==== Given entries

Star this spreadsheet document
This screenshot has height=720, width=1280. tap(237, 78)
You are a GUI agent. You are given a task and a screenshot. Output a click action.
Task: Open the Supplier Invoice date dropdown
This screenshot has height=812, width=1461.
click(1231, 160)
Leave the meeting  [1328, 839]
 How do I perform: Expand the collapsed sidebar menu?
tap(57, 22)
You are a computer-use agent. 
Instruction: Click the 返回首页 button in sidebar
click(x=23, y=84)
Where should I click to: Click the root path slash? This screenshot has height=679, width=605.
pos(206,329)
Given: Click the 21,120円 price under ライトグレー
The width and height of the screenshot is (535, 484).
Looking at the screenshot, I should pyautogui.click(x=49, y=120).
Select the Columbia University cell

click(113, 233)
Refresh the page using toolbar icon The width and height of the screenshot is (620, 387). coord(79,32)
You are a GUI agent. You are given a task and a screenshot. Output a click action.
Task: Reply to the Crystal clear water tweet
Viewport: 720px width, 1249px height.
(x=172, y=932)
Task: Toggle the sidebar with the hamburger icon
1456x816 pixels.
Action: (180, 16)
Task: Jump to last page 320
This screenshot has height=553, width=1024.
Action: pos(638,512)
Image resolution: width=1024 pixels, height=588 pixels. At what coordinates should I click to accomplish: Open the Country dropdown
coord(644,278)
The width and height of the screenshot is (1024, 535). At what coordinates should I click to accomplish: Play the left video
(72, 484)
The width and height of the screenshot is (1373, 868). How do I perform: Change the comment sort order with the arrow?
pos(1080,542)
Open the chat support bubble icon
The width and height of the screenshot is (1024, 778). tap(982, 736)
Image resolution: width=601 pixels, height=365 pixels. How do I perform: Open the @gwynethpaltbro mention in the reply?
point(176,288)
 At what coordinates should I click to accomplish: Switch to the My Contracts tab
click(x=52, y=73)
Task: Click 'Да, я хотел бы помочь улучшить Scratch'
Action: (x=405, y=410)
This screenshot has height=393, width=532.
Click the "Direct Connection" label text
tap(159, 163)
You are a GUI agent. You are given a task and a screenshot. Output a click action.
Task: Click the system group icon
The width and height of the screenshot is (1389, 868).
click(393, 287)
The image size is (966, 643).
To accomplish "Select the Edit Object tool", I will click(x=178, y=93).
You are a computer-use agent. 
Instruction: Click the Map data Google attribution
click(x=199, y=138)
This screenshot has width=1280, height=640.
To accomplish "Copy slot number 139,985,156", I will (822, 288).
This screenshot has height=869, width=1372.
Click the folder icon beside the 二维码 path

========

> _What you should do_
Determine how many lines of the records contain the word "will". Reply with the number by itself.

> _Answer to this problem_
2